- OPDRACHT
Kopieer uit de brief van de minister van Justitie letterlijk het stuk vanaf "a. mogelijke juridische" tot en met "belemmeringen te slechten.".

- BRONDOCUMENT
+++

31 700 VI
Vaststelling van de begrotingsstaten van het Ministerie van Justitie (VI) voor het jaar 2009

nr. 70
BRIEF VAN DE MINISTER VAN JUSTITIE

Aan de Voorzitter van de Tweede Kamer der Staten-Generaal

Den Haag, 29 oktober 2008

Hierbij bied ik u het rapport «Herijking toezichtswetgeving» aan.1 Dit rapport is geschreven door een interdepartementale ambtelijke werkgroep. De werkgroep heeft overeenkomstig de taakopdracht onderzoek gedaan naar:

a. mogelijke juridische belemmeringen voor de voortzetting en intensivering van de samenwerking tussen rijksinspecties en

b. de mogelijkheden die belemmeringen te slechten.

+++

- GETOONDE INFORMATIE
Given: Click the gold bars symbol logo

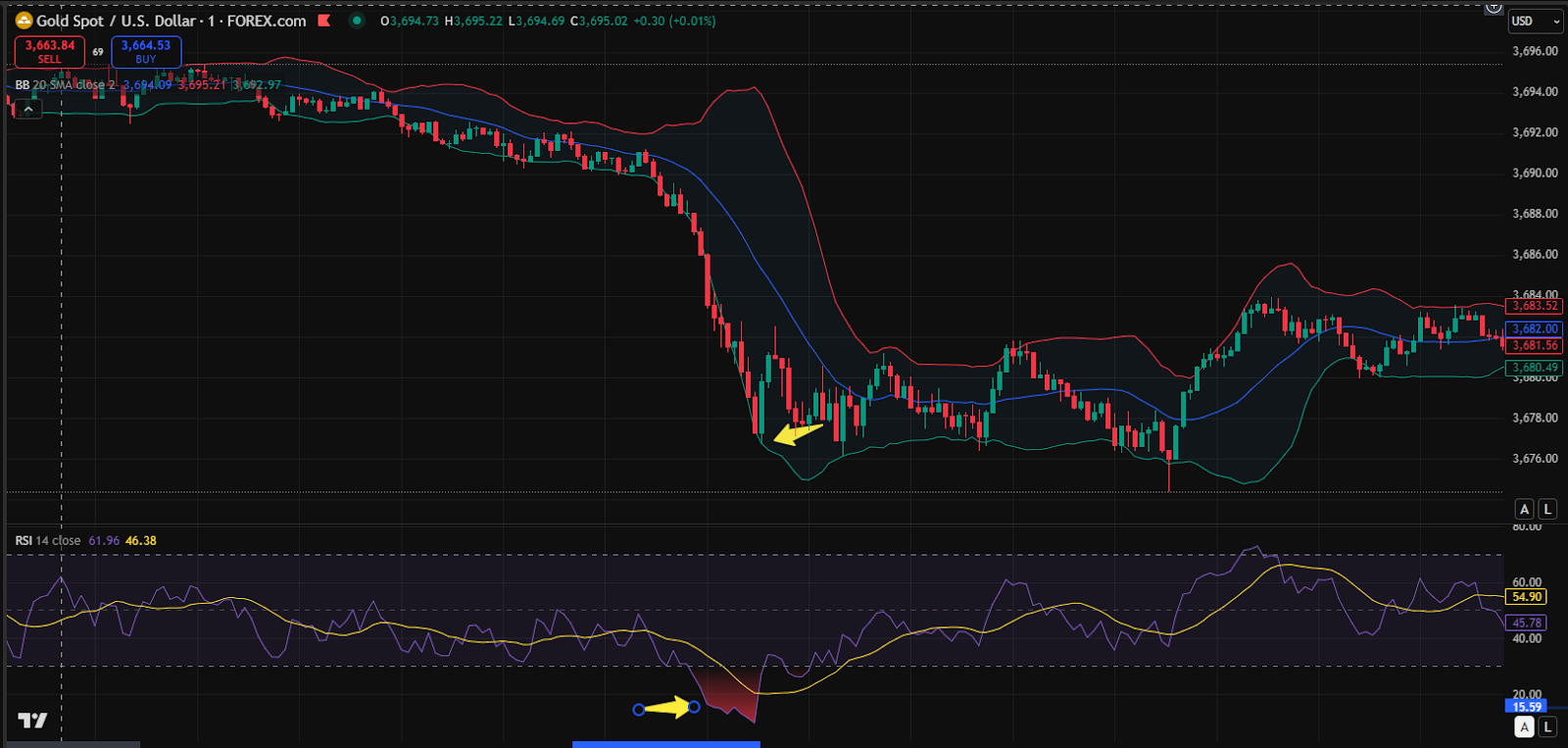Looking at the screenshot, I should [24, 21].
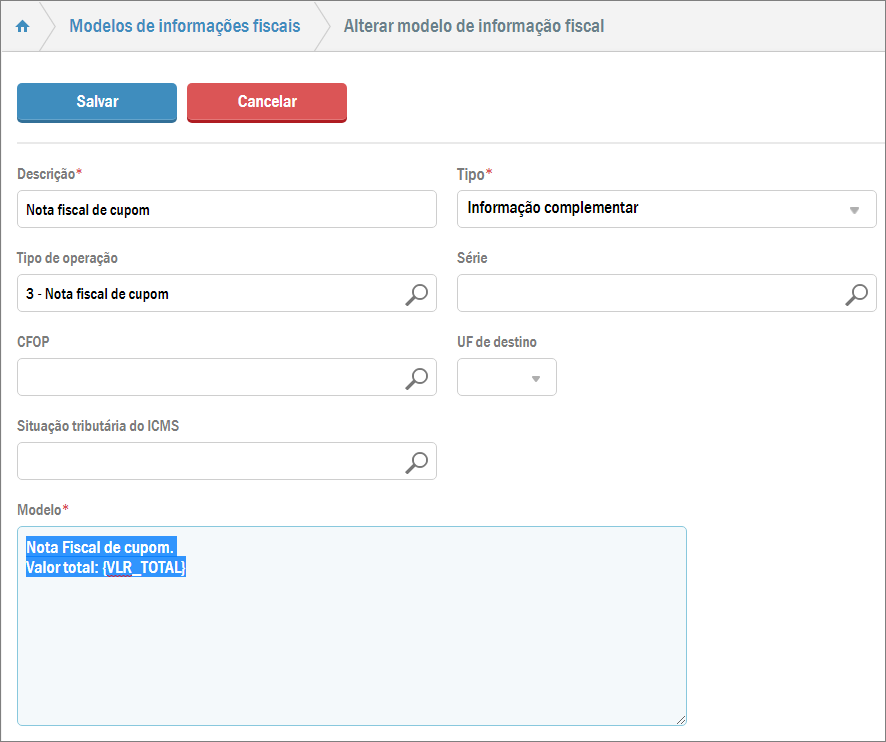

+++

- ANTWOORDVAK
a. mogelijke juridische belemmeringen voor de voortzetting en intensivering van de samenwerking tussen rijksinspecties en

b. de mogelijkheden die belemmeringen te slechten.